> Work instructions
Return the following from the records below: each line, word for word, starting with the line that contains "Open the Copilot dropdown arrow" and going on through the line that contains "Task: Click the green", with nothing outside that range.

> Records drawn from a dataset
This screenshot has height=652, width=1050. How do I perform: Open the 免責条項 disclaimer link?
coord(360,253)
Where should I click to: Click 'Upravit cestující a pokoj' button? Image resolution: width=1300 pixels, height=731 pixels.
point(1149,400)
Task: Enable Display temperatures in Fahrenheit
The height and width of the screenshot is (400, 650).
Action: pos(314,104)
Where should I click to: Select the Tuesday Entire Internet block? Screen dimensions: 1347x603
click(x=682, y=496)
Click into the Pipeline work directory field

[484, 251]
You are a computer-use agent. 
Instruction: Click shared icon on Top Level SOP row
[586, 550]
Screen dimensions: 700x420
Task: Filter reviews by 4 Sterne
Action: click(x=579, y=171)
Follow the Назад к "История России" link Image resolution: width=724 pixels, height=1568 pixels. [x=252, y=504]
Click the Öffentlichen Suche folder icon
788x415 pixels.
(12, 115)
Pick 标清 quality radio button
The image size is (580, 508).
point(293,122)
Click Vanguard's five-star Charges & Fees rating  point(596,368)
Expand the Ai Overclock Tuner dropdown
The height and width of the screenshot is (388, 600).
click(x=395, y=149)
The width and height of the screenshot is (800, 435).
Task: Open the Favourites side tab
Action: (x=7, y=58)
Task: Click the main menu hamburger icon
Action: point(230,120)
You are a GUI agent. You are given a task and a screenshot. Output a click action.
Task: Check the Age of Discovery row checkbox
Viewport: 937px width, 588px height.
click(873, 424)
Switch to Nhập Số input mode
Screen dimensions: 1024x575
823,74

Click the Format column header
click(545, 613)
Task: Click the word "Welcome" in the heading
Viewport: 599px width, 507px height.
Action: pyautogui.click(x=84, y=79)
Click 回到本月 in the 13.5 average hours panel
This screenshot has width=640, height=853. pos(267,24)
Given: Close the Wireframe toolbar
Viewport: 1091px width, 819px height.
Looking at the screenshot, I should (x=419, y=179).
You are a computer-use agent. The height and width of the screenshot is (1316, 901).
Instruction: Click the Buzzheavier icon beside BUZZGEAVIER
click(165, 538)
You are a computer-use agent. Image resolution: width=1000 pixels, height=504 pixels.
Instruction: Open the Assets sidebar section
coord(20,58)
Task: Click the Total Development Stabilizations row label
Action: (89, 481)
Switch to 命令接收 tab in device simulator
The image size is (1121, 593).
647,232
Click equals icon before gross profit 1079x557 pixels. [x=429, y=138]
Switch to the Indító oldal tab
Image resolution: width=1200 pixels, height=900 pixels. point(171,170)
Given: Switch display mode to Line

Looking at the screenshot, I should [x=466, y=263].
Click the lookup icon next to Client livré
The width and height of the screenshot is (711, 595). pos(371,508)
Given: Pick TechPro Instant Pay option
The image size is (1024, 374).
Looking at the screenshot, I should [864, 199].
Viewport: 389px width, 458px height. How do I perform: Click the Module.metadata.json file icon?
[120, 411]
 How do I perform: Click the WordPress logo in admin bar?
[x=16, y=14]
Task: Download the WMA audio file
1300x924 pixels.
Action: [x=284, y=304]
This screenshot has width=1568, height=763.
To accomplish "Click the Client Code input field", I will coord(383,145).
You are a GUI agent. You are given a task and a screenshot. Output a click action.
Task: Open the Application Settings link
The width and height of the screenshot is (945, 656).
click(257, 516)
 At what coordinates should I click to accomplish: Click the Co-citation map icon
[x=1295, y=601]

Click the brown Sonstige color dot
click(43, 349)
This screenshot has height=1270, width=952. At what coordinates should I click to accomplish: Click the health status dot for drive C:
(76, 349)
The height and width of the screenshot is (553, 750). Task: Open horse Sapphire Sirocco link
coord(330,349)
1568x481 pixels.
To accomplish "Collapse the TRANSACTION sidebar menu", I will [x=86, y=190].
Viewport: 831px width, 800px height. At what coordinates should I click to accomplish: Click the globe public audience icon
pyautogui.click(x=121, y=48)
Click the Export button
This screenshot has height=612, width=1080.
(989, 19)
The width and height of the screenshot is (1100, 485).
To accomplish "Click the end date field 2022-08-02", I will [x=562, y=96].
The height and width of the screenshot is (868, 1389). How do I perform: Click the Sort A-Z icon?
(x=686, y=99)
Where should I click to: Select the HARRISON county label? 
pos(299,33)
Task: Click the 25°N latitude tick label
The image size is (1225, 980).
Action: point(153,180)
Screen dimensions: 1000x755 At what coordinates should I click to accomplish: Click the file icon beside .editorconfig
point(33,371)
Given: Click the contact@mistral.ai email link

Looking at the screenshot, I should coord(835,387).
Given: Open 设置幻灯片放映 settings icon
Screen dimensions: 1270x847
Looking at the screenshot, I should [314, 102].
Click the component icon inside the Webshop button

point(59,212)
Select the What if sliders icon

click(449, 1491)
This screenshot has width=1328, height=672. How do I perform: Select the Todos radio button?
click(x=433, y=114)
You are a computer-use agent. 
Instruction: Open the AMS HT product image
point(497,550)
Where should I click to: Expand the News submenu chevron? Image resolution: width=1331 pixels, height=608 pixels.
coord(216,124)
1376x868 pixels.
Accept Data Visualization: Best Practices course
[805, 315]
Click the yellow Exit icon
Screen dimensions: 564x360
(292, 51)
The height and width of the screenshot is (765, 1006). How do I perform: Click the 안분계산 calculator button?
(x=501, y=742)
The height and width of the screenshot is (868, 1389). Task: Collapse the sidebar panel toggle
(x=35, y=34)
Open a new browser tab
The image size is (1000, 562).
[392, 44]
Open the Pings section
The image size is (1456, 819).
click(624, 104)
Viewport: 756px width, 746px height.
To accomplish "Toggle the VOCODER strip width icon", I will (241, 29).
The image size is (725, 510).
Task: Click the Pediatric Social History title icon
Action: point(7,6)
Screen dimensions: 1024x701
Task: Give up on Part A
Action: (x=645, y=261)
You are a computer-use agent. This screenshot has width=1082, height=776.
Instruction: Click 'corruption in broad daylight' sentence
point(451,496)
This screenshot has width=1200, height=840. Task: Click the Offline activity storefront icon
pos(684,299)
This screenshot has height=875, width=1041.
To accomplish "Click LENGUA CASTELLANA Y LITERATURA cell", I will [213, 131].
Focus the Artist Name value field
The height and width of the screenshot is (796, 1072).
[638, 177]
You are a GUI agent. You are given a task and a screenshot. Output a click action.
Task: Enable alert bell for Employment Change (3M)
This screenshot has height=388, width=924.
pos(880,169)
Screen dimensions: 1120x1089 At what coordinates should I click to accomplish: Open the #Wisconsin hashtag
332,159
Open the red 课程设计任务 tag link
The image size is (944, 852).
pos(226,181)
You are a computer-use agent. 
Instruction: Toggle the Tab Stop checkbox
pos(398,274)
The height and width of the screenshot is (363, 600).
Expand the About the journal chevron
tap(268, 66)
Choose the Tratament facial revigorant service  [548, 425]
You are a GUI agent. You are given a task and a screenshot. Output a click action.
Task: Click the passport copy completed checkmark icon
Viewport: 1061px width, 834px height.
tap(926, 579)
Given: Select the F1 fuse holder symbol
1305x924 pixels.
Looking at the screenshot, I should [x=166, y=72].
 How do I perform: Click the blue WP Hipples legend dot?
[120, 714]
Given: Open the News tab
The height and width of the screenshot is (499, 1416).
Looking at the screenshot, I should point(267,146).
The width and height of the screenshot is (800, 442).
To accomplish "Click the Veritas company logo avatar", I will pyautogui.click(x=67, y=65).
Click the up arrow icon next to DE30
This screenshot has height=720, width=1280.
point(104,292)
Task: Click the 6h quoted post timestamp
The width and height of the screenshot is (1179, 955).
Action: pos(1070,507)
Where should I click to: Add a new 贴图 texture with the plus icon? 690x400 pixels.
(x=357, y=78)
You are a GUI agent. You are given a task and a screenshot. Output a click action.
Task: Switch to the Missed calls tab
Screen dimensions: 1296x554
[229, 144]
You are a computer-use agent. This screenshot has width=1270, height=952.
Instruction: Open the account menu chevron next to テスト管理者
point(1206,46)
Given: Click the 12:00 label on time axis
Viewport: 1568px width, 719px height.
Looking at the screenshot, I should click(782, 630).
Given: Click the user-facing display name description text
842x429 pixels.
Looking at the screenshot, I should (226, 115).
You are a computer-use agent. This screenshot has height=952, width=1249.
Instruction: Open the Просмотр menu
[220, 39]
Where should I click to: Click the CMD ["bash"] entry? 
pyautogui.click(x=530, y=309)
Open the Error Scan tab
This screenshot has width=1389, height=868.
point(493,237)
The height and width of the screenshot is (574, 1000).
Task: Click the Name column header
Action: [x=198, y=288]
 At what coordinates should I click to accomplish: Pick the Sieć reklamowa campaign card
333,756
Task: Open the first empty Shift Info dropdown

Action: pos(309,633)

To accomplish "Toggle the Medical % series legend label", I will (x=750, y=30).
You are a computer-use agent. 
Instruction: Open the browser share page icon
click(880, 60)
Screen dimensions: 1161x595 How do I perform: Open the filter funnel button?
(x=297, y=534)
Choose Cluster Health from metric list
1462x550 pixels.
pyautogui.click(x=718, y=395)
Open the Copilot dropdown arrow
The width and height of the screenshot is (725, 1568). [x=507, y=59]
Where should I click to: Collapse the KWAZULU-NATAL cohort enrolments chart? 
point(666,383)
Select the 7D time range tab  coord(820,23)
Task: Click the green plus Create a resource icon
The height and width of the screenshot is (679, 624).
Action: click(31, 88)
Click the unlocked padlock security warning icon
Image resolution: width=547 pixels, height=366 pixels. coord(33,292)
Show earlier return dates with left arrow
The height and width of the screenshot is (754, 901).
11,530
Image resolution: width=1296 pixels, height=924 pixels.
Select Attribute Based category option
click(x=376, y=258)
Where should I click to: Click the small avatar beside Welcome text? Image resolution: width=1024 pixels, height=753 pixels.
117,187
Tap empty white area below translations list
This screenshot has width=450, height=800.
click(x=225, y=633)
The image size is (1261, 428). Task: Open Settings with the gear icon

> Exercise response
Open the Copilot dropdown arrow
The width and height of the screenshot is (725, 1568). [x=507, y=59]
Where should I click to: Collapse the KWAZULU-NATAL cohort enrolments chart? 
point(666,383)
Select the 7D time range tab  coord(820,23)
Task: Click the green plus Create a resource icon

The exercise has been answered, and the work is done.